23. Mai 2026

Trotz "Masterplan Parken": Rellinger Straße in Hamburg vor Grundschule kinderfreundlich umgestaltet

 

Aktualisiert um 21.56 Uhr

Rellinger Straße 15: Umgestalteter Straßenabschnitt vor der Schule - © Stefan Warda

 

Mehr Aufenthaltsqualität vor der Schule Rellinger Straße 

Die Rellinger Straße in Hamburg-Eimsbüttel war ab Januar 2026 zwischen Spengelweg und Grädener Straße umgebaut worden. Der ursprünglich für Sommer 2025 geplante Umbau war aus politischen Gründen aufgeschoben worden.
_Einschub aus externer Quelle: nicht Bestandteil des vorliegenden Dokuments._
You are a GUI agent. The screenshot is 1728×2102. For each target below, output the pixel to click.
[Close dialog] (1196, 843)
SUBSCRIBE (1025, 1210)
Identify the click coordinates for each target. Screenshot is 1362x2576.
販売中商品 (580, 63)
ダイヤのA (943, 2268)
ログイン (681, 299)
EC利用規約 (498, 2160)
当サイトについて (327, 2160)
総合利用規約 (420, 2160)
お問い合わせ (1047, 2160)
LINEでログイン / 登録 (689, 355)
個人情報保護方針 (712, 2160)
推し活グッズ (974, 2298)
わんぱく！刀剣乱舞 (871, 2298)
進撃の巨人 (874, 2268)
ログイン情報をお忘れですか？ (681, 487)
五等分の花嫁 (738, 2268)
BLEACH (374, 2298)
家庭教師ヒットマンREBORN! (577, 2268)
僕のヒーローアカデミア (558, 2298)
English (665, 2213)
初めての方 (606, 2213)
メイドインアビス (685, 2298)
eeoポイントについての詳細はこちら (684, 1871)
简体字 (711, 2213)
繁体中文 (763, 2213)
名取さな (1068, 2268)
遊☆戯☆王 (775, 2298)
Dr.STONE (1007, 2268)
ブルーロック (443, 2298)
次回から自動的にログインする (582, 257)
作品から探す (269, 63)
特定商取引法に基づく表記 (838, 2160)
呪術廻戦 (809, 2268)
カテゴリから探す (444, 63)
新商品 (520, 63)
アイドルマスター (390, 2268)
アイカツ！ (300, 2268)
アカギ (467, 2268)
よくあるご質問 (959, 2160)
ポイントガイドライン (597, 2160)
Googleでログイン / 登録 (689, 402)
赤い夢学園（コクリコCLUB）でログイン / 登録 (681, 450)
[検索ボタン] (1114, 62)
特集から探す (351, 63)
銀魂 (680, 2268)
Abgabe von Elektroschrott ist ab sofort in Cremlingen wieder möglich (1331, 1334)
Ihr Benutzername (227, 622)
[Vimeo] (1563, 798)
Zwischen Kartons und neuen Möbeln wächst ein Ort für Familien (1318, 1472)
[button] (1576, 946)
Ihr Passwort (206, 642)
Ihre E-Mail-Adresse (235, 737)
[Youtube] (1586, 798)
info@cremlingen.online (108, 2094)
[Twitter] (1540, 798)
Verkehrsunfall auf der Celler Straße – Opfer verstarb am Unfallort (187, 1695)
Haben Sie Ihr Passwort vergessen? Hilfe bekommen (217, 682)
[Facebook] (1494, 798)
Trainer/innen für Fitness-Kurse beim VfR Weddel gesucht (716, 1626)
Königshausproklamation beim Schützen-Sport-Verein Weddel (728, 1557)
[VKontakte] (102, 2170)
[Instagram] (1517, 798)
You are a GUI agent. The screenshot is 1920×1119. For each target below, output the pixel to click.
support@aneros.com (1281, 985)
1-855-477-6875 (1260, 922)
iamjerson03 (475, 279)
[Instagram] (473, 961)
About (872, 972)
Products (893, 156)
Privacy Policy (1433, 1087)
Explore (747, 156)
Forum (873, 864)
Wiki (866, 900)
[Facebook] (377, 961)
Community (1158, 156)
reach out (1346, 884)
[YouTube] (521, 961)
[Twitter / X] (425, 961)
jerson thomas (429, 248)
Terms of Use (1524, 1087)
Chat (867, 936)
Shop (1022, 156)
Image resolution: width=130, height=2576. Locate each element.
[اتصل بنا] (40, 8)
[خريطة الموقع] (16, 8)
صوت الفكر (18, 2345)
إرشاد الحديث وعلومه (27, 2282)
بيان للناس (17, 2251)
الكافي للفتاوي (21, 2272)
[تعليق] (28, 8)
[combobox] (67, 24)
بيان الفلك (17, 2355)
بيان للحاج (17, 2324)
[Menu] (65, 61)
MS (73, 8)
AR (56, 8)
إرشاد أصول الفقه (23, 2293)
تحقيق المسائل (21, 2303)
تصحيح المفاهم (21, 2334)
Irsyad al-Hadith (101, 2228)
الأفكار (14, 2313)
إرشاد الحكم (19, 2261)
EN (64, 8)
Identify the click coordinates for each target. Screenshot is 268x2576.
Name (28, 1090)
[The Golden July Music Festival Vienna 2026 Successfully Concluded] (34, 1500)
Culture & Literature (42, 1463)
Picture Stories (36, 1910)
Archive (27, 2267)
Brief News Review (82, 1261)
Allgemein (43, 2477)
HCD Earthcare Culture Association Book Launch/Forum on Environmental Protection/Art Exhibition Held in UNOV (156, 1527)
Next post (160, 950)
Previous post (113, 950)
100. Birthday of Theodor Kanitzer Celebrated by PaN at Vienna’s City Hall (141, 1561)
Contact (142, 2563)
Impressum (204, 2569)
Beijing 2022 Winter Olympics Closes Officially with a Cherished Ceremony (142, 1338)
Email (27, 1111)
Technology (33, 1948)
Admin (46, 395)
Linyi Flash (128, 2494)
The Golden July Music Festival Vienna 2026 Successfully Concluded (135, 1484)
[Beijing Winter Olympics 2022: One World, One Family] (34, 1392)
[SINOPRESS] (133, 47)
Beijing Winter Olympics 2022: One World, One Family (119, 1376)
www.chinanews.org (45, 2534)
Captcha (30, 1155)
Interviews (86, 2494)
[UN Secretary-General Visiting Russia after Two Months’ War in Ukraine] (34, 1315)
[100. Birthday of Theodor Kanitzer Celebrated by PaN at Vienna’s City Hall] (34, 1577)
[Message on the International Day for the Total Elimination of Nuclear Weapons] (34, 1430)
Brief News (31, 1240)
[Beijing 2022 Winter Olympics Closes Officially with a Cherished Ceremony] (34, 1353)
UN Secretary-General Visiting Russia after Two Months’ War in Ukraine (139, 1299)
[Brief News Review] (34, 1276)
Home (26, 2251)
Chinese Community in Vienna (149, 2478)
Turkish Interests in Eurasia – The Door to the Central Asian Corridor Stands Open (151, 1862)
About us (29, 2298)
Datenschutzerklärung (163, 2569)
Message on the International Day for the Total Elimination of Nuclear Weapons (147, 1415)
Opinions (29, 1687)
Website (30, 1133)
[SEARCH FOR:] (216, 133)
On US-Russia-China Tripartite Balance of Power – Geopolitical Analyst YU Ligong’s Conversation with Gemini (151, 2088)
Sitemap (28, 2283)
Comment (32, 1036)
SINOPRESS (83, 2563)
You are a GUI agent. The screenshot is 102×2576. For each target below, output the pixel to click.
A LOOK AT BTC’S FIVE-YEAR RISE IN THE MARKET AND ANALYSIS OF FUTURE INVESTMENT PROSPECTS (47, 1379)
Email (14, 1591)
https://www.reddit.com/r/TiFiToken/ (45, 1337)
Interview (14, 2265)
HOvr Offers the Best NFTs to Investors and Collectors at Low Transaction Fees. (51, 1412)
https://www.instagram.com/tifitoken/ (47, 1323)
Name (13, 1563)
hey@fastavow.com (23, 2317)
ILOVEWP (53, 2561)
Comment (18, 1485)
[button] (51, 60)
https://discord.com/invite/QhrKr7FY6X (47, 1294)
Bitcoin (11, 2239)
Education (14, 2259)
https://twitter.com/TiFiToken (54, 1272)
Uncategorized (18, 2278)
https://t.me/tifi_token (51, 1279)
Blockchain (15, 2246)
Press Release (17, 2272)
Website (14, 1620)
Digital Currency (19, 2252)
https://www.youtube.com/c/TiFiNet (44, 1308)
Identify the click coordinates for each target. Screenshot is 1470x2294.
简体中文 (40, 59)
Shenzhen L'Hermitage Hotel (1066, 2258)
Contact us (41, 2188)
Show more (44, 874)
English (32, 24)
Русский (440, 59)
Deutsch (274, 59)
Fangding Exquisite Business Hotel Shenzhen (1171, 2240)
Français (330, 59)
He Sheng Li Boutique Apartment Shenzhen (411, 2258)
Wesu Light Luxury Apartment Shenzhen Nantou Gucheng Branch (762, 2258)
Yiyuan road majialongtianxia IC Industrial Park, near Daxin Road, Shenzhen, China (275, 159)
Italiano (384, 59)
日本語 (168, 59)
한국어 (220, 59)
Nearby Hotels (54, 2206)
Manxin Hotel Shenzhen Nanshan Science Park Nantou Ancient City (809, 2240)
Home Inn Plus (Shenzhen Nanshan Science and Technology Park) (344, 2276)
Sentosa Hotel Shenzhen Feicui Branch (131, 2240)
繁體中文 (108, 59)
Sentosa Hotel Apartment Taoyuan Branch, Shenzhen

Für den geplanten "Masterplan Parken" sollten bis zu einer endgültigen Erfassung aller Stehzeuge-Plätze Hamburgs keine Stehzeuge-Plätze anderweitig umgenutzt werden.

Anfang Mai wurde der mittlerweile doch noch umgebaute Abschnitt offiziell eingeweiht. Im Bereich vor dem Eingang der Schule Rellinger Straße wurde der MIV ausgeschlossen. Dem Radverkehr wurde eine Trasse zwischen Sitz- und Spielmöglichkeiten sowie Hochbeeten freigehalten. Es sollen insgesamt 31 ehemalige Stehzeugeplätze umgewandelt worden sein.

 

Rellinger Straße / Spengelweg - © Stefan Warda

Rellinger Straße 11 - © Stefan Warda

Rellinger Straße / Spengelweg - © Stefan Warda

Rellinger Straße 16 - © Stefan Warda

Rellinger Straße 15: Umgestalteter Straßenabschnitt vor der Schule - © Stefan Warda

Rellinger Straße 15 - © Stefan Warda

 

Grundlage der Maßnahme war ein Beschluss der Bezirksversammlung, der an Ideen aus dem Projekt „Superbüttel“ der Initiative "Kurs Fahrradstadt" sowie der Arbeit aus dem Elternrat der Schule anknüpfte. Mit dem Umbau sollen die Verkehrssicherheit für Schulkinder erhöht und die Bedingungen für den Fuß- und Radverkehr verbessert werden. Das Verfahren soll vom Bezirksamt von einem umfangreichen Beteiligungsprozess begleitet werden, um Nachbarschaft, Gewerbetreibende, Schulpersonal und Familien sowie lokale Initiativen in den Planungsprozess einzubeziehen. 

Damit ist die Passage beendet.